* [YOUR OBJECTIVE] An exact copy of the records is needed; please leave the images out.

* [PROVIDED DATA]
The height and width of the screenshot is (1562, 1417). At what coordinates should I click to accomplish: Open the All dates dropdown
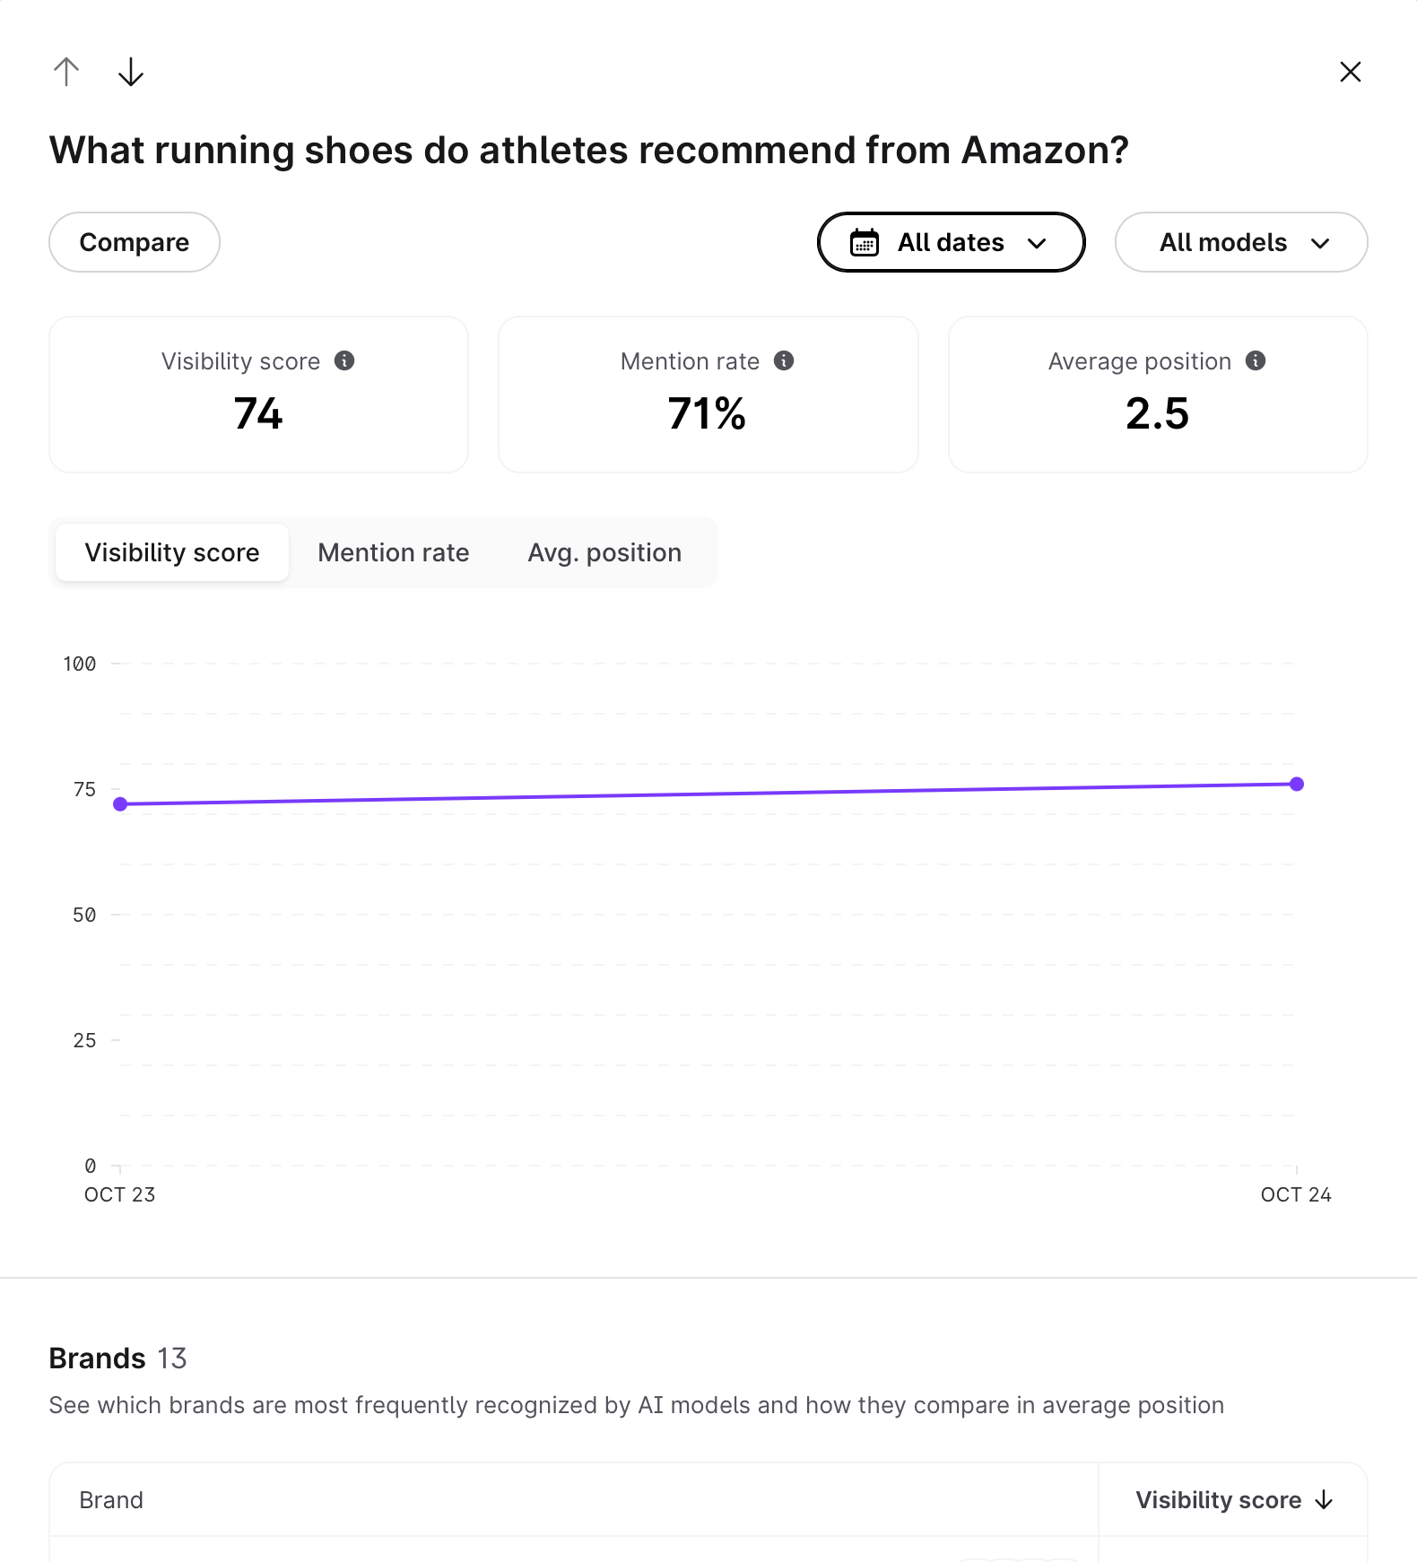coord(952,242)
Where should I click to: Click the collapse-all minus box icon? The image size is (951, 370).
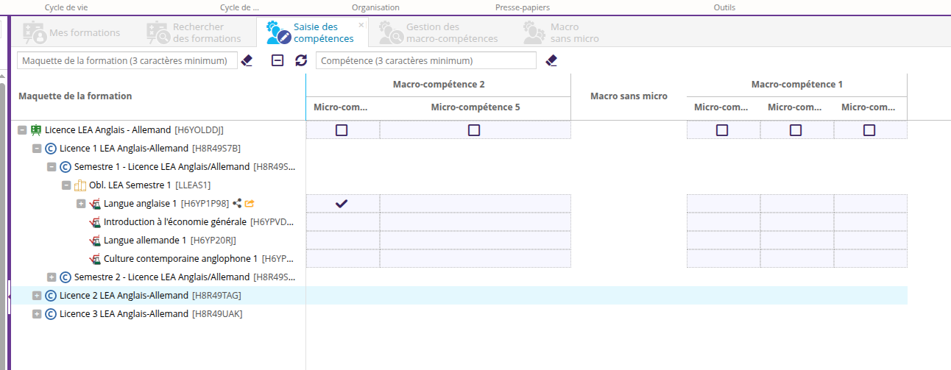[x=277, y=60]

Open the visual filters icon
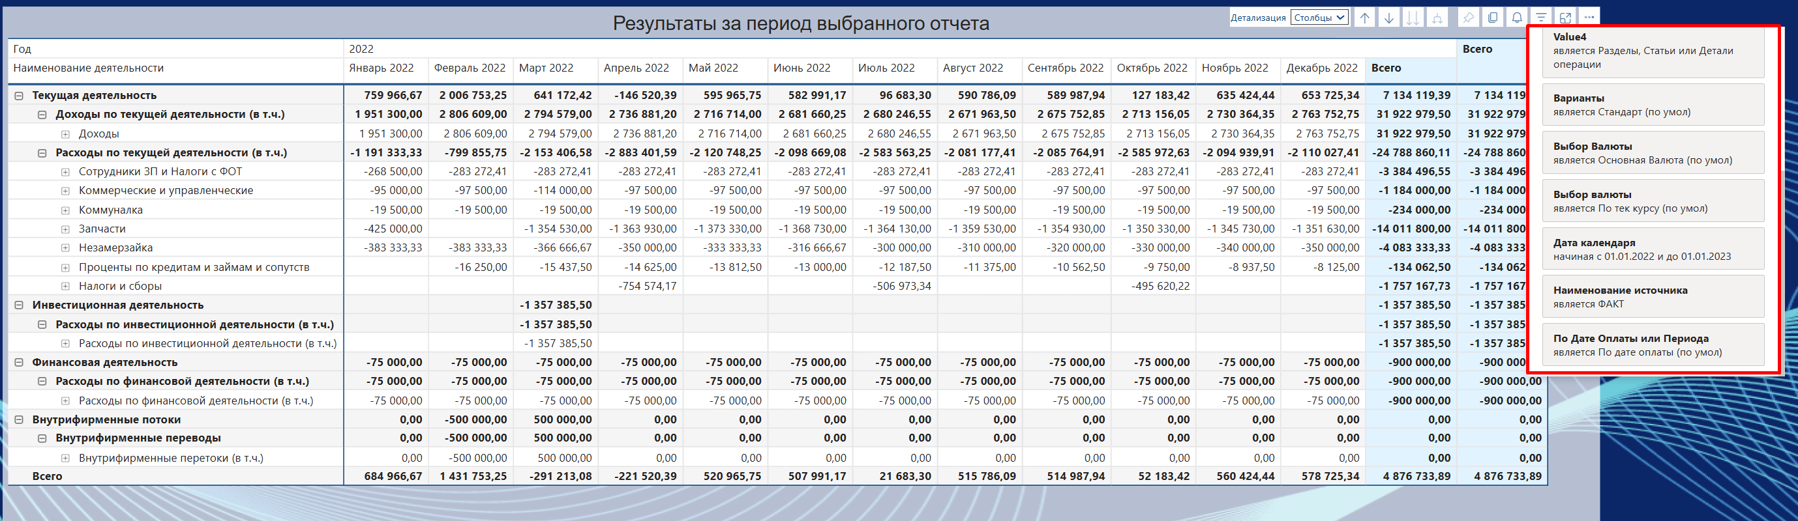coord(1541,18)
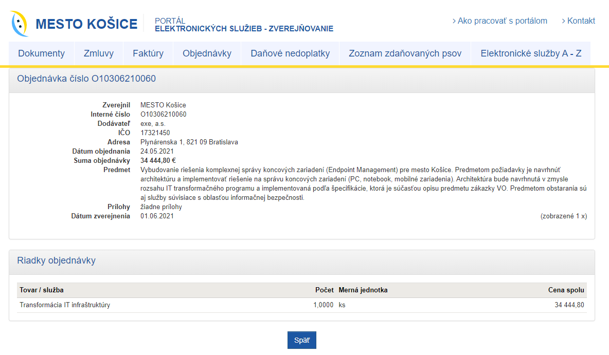Open Zoznam zdaňovaných psov tab
The image size is (609, 355).
pyautogui.click(x=405, y=53)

* [PROBLEM SOLUTION]
The height and width of the screenshot is (1562, 1417). At what coordinates should I click to accomplish: Open the All dates dropdown
coord(952,242)
Where should I click to: Click the collapse-all minus box icon? The image size is (951, 370).
[x=277, y=60]

Open the visual filters icon
coord(1541,18)
Open Zoznam zdaňovaných psov tab
The image size is (609, 355).
pyautogui.click(x=405, y=53)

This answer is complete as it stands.